Starting at the first line of the records below, reproduce every line up to and including the line with "You are a computer-use", but leave out all pictures.

= Beginning of Section =

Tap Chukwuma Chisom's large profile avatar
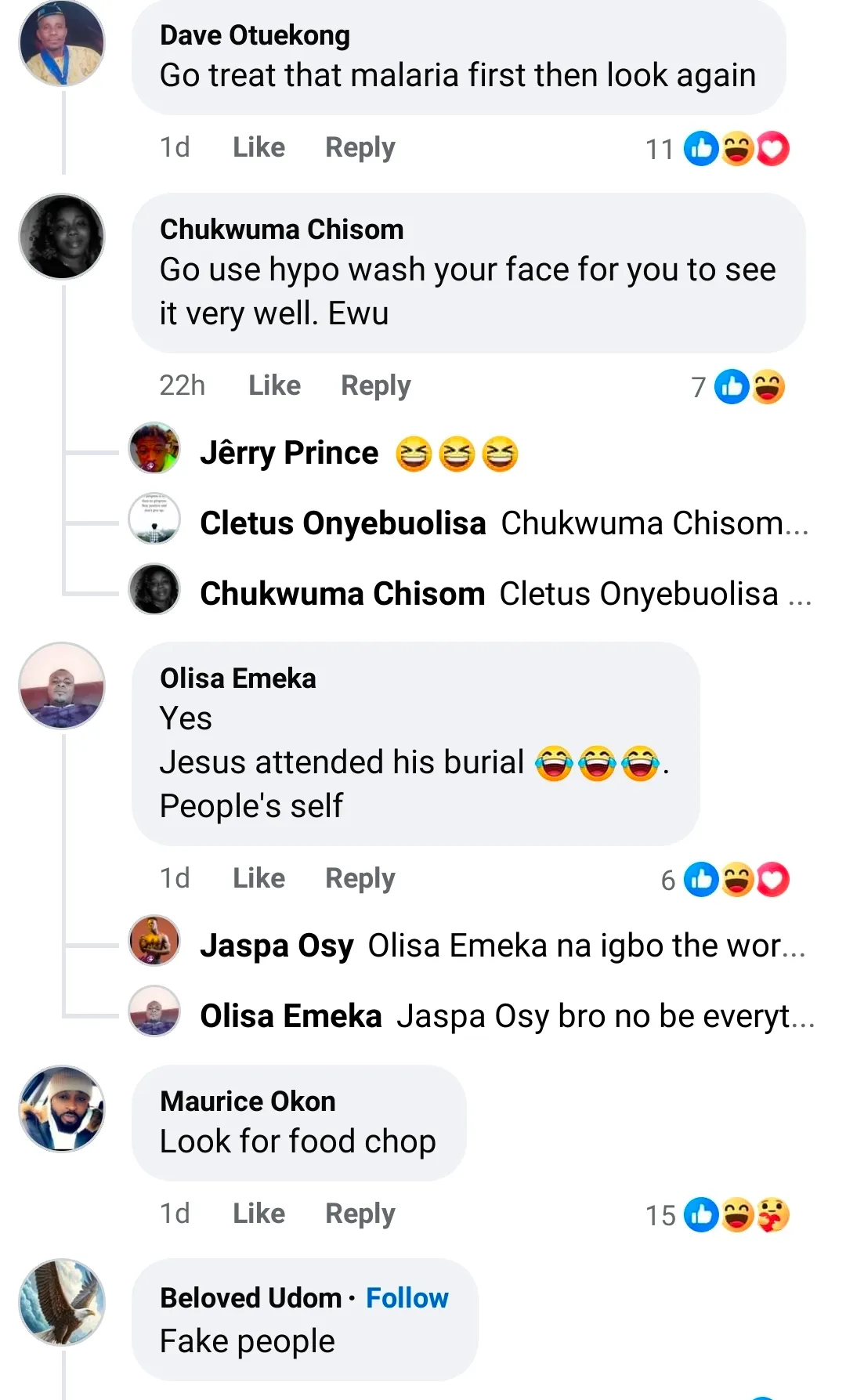This screenshot has height=1400, width=846. coord(62,237)
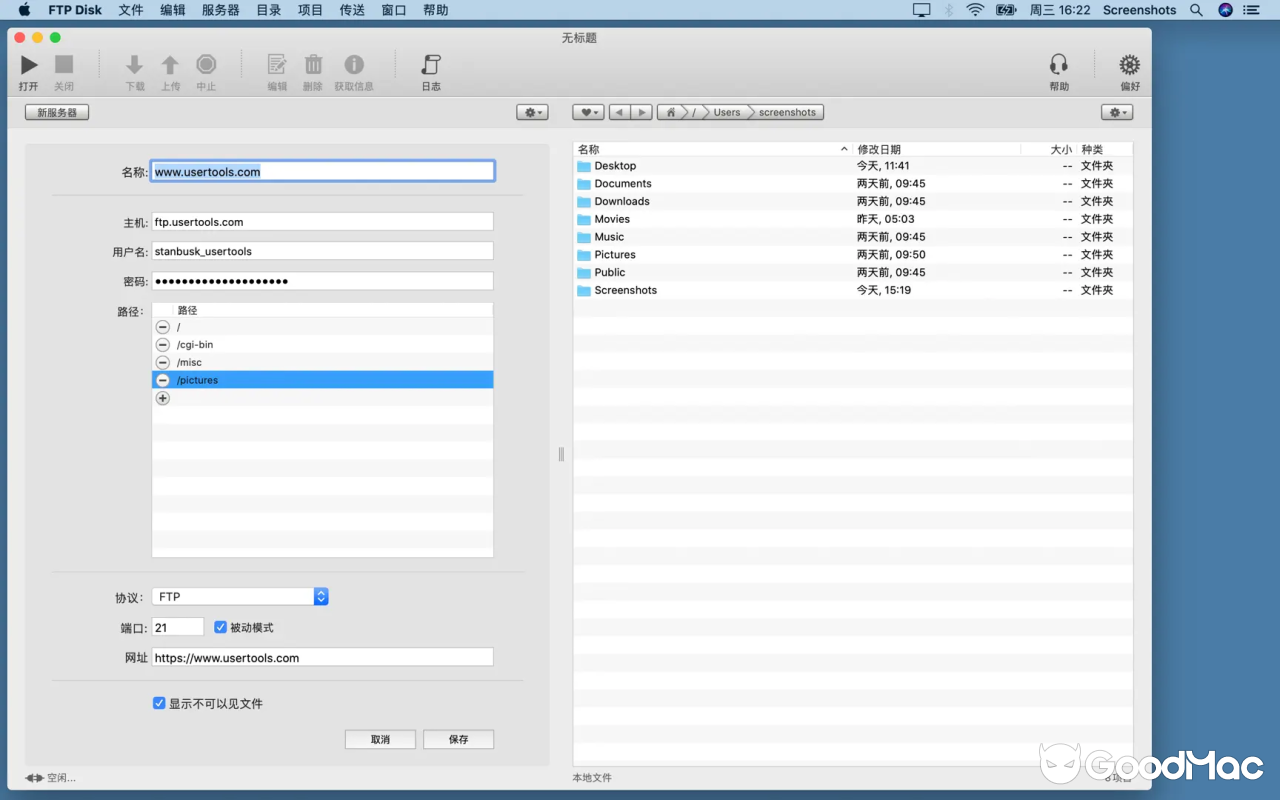
Task: Click the 打开 (connect) play icon
Action: pos(28,65)
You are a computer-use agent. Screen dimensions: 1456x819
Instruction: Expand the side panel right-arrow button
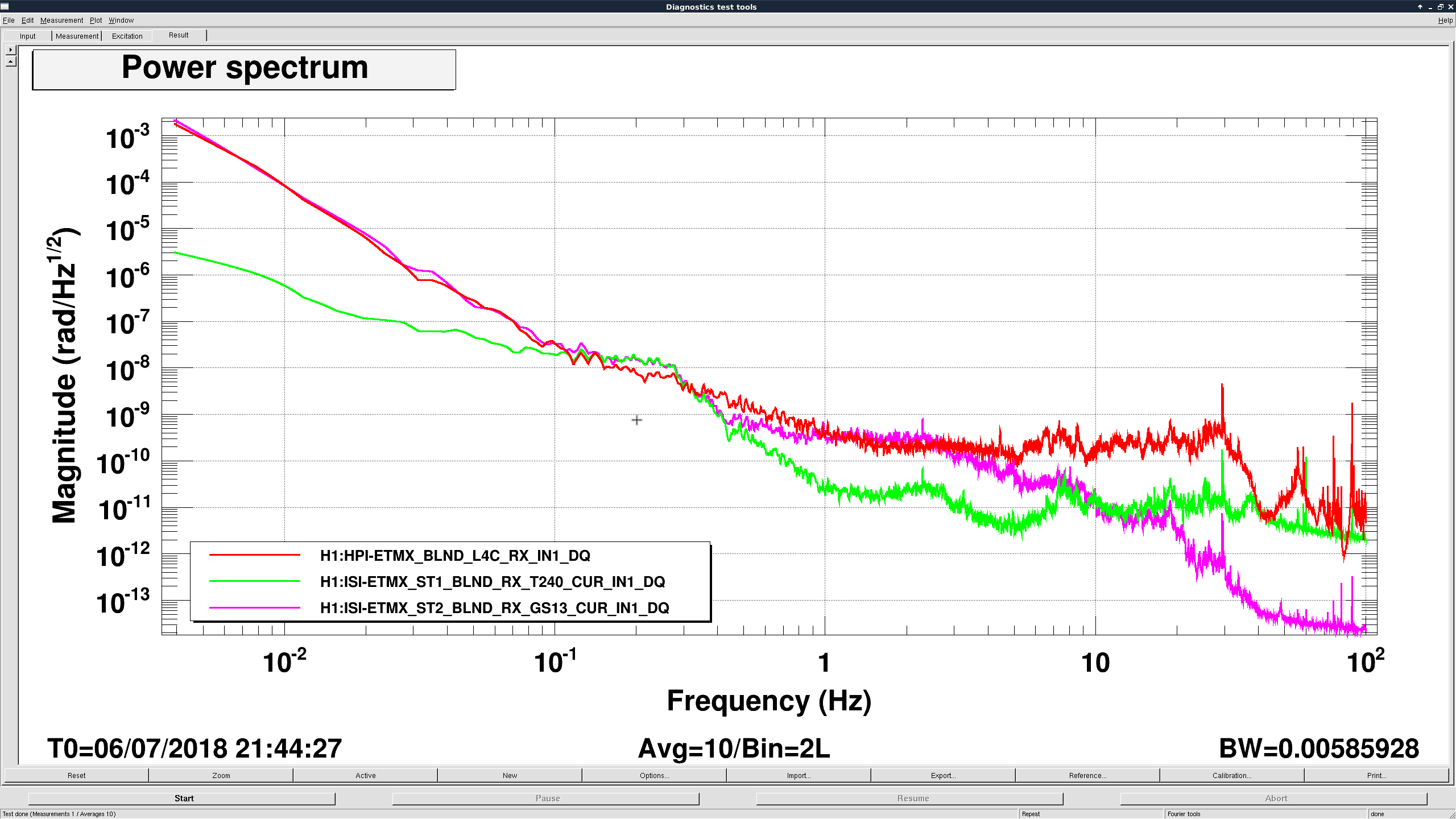[x=11, y=50]
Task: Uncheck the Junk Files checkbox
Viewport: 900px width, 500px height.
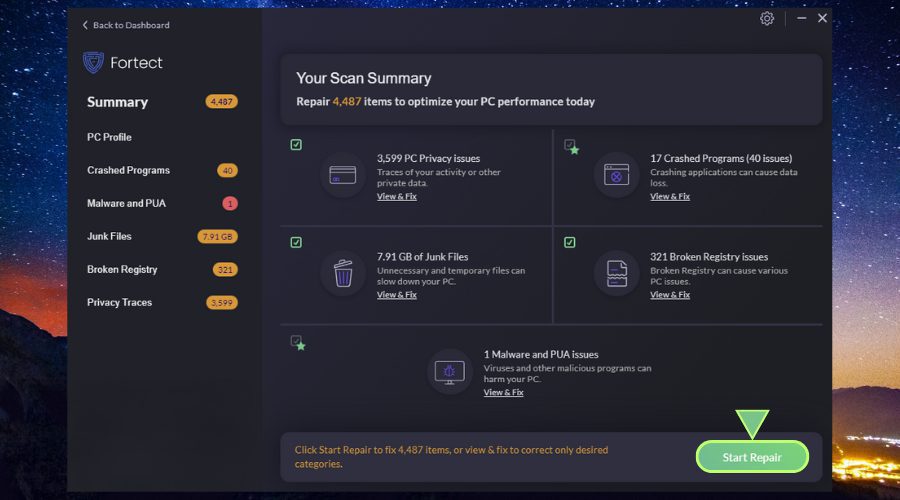Action: 296,242
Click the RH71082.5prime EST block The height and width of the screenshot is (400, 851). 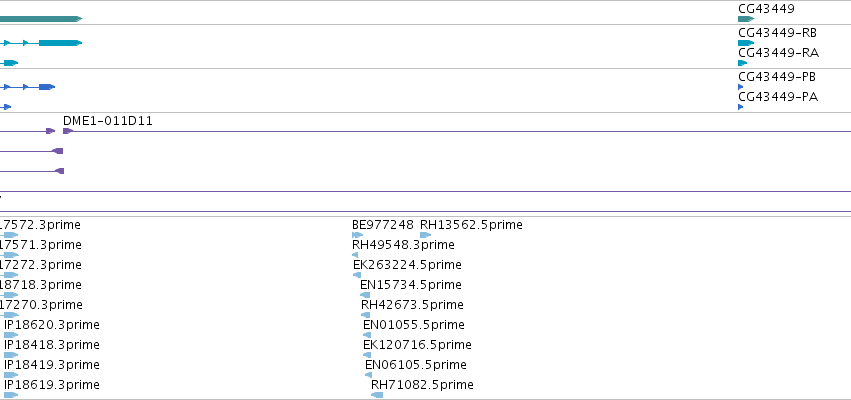coord(377,395)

= End of Section =

■ **Written solution**:
Tap Chukwuma Chisom's large profile avatar
This screenshot has height=1400, width=846. coord(62,237)
Task: Click the 打开 (connect) play icon
Action: pos(28,65)
You are a computer-use agent. Screen dimensions: 1456x819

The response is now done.